Page MenuHomePhabricator

Incorrect use of blank node to represent unknown and no value in Wikidata
Open, Needs TriagePublicBUG REPORT

Description

During the BioHackathon where we are working on subsetting Wikidata, we ran into the issue of blank nodes being used in the RDF of Wikidata to express unknown and no values. Unfortunately, this isn't consistent because blank nodes are also used to express other things such as owl:complementOf (e.g. Q42).

These blank nodes are also problematic for anything that traverses Wikidata node-by-node such as faceted browsers or ShEx validators.

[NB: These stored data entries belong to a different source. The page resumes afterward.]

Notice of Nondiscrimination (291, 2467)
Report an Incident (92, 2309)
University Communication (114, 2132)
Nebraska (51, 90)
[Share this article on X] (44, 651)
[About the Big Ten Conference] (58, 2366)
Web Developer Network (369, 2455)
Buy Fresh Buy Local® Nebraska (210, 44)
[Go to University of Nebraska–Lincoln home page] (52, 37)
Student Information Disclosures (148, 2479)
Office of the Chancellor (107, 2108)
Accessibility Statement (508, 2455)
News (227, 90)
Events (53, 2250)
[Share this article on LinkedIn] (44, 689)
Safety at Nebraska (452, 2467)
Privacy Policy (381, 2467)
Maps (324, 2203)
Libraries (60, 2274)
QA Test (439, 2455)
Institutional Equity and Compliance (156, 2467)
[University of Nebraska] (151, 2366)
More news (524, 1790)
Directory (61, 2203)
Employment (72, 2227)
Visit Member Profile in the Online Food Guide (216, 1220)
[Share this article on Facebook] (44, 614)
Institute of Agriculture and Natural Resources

It is not explicitly incorrect to have blank nodes in RDF data, but it is:

  1. inconsistent with the approach that Wikidata has taken (which is to avoid blank nodes)
  2. ambiguous because in RDF, blank nodes do not imply unknown values, they are simply *unidentified* nodes in the graph.

Steps to Reproduce:

SELECT ?P ?o { _:2d22892344b969be376b57170b5e495f ?p ?o }
  • Because of the semantics of SPARQL, this will try to get every triple in the database.

Remedy:
Invent a system-wide identifier for unknown values and use that Q identifier for all references to unknown value.

Event Timeline

I don't believe it's the same. T244341: Stop using blank nodes for encoding SomeValue and OWL constraints in WDQS is about the use of blank nodes in the representation of some OWL expressions. The OWL spec is very clear about saying that they have to be blank nodes so the decision was made by the OWL Working Group 15 years ago.

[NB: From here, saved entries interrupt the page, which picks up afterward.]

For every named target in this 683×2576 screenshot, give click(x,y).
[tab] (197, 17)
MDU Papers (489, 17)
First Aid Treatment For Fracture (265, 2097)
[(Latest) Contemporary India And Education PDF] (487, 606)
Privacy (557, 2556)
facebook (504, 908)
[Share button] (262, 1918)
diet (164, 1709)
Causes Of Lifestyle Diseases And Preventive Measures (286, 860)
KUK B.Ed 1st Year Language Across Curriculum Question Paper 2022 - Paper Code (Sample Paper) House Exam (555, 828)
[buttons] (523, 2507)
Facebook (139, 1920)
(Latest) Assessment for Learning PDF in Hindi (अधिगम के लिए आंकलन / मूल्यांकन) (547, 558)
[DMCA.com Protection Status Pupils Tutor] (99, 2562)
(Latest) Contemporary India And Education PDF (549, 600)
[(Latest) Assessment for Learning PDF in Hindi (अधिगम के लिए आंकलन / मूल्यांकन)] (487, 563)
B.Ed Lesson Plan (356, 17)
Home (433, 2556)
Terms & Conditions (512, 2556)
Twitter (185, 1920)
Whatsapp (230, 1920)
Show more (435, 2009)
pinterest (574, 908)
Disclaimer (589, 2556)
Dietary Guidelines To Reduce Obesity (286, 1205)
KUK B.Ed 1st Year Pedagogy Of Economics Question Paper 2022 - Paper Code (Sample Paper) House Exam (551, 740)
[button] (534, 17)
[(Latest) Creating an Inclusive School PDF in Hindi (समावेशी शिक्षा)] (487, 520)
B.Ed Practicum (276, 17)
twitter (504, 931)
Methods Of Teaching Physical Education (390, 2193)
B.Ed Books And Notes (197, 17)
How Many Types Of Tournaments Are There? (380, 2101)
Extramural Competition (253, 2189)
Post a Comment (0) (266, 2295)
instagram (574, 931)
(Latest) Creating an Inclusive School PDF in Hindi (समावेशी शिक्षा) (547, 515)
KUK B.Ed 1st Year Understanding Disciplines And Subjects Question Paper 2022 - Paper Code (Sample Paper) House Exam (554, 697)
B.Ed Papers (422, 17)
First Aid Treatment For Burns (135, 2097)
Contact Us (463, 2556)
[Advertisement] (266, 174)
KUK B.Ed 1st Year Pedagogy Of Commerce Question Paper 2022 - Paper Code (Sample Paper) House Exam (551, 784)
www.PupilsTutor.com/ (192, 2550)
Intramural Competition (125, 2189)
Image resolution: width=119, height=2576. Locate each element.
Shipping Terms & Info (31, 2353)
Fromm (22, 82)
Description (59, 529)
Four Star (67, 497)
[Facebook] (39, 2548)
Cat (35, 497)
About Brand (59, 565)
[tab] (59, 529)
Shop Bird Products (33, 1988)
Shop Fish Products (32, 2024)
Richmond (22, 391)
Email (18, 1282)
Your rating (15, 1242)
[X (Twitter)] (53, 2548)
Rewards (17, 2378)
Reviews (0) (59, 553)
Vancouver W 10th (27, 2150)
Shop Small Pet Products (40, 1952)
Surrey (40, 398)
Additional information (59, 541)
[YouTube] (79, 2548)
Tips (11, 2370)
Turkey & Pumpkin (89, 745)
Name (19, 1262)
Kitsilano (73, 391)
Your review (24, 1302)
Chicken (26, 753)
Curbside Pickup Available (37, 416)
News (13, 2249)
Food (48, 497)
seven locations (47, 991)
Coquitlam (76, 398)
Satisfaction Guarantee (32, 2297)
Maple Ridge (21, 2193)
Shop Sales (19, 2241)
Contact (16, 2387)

This issue is about the use of blank nodes to represent unknown values. The example above can be see in https://www.wikidata.org/wiki/Q313093#Q313093$761f04ee-4d7f-d725-522a-85a3077bb47b which says that Herman Boerhaave's second doctoral advisor is an unknown value but a reader of the Turtle page has no way of knowing that. Creating an entity for Wikidata-unknown-value would unify coding and make life better for queriers.

T244341 also includes the use of blank nodes for unknown values.

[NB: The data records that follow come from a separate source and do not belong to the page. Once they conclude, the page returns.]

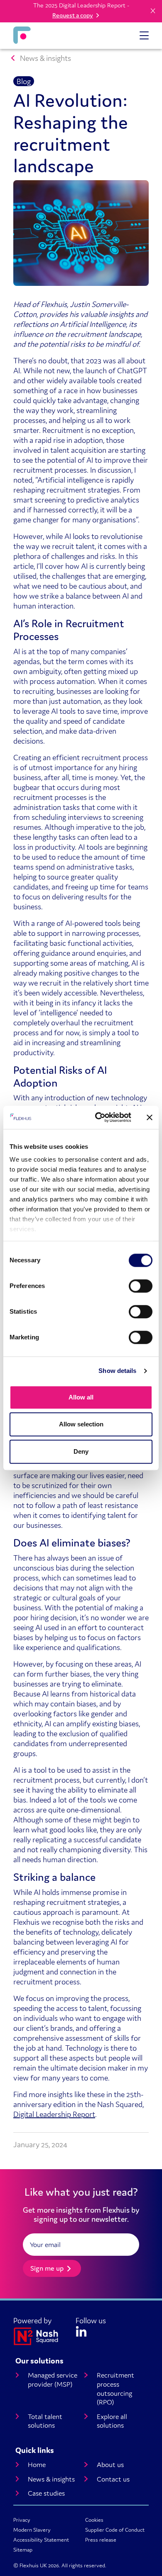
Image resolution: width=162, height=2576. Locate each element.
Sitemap (22, 2549)
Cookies (94, 2519)
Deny (81, 1451)
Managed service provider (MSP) (52, 2380)
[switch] (140, 1286)
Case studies (46, 2493)
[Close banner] (149, 1117)
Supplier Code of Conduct (115, 2529)
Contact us (113, 2479)
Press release (100, 2539)
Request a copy (72, 15)
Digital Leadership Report (54, 2114)
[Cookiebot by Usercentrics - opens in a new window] (98, 1117)
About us (110, 2464)
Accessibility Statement (41, 2539)
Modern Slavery (32, 2529)
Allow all (81, 1397)
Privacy (21, 2519)
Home (37, 2464)
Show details (117, 1370)
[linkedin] (81, 2330)
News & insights (45, 58)
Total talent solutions (45, 2421)
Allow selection (81, 1424)
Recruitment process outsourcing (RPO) (115, 2389)
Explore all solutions (112, 2421)
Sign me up (47, 2268)
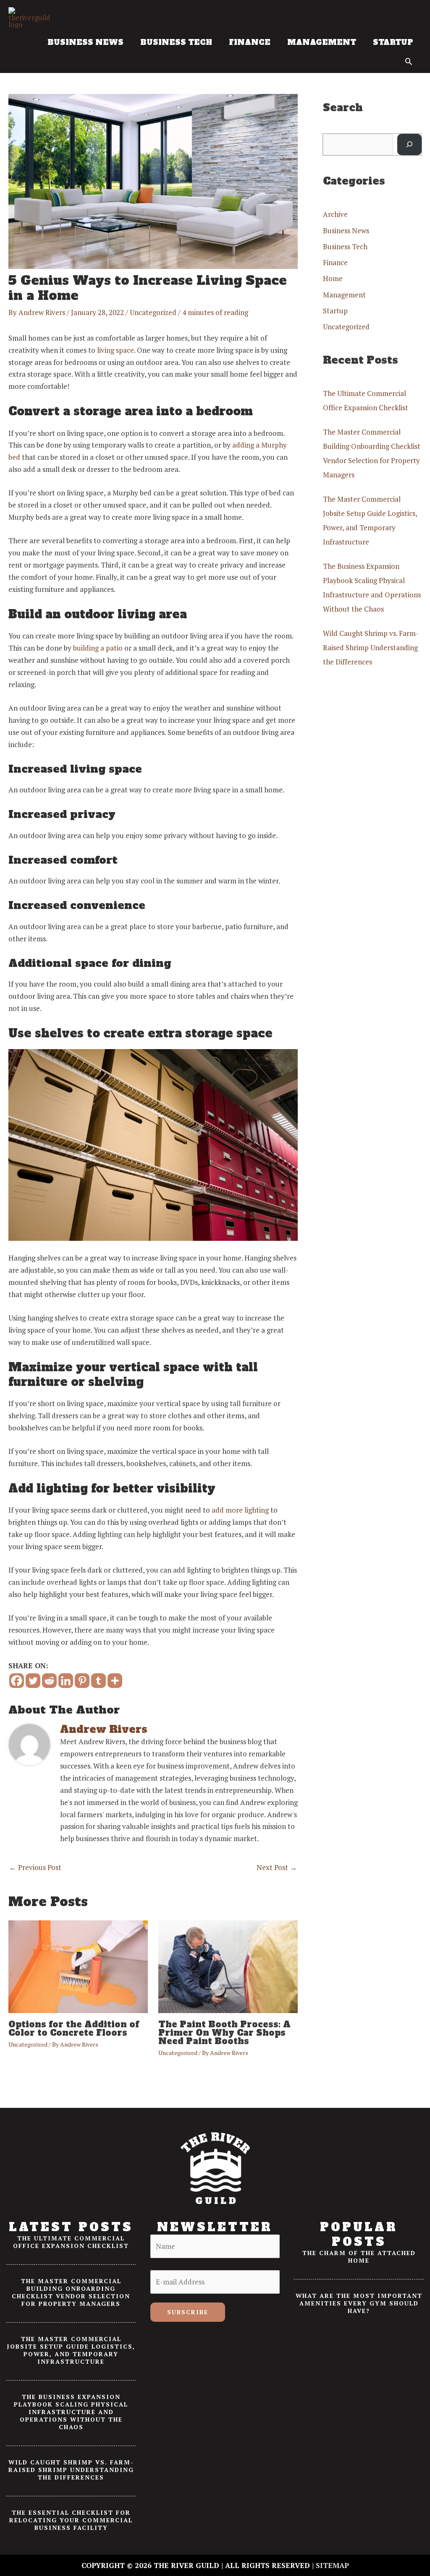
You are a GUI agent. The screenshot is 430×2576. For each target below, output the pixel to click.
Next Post (277, 1867)
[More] (115, 1680)
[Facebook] (16, 1680)
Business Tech (345, 246)
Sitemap (332, 2565)
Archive (335, 214)
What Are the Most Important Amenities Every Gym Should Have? (359, 2303)
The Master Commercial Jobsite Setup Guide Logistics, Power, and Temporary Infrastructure (71, 2350)
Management (344, 295)
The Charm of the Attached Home (359, 2256)
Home (333, 278)
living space (115, 350)
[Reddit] (49, 1680)
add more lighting (240, 1510)
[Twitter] (33, 1680)
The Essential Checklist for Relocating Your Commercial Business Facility (71, 2520)
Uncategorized (153, 312)
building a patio (98, 648)
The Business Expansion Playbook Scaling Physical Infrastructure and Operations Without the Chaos (71, 2412)
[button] (408, 61)
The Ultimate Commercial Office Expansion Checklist (71, 2242)
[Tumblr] (98, 1680)
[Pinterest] (82, 1680)
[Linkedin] (65, 1680)
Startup (335, 310)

Oops, sorry, I failed to notice that.

I propose splitting the issue because the considerations are different and I expect them to have different outcomes.
bnodes for OWL constructs is mandated by the OWL specification.
bnodes for missing and unknown values is a subjective coding choice .

But the ultimate motivation for that task is to get rid of all blank nodes, wherever they appear, because the new query service updater can’t deal with them. If you say that we have to use blank nodes for something, then we have a big problem – please leave a comment on that task with more details.

(Side note: we don’t use blank nodes for “no value”, and I don’t think we ever did. It would be very inconvenient if FILTER EXISTS { ?item wdt:P40 ?hadAnyChild. } matched “child: no value”.)

I'll weigh in on 341 after we reach consensus here on whether our (Andra, Labra, DanBri, myself, ...) interpretation is correct that, at least for http://www.wikidata.org/entity/Q313093.ttl , a blank node represents the unknown value in https://www.wikidata.org/wiki/Q313093#Q313093$761f04ee-4d7f-d725-522a-85a3077bb47b . (Perhaps Andra can speak to "no value" cases.)

I'll weigh in on 341 after we reach consensus here on whether our (Andra, Labra, DanBri, myself, ...) interpretation is correct that, at least for http://www.wikidata.org/entity/Q313093.ttl , a blank node represents the unknown value in https://www.wikidata.org/wiki/Q313093#Q313093$761f04ee-4d7f-d725-522a-85a3077bb47b .

Yes, that’s correct at the moment. (It will eventually change due to T244341.)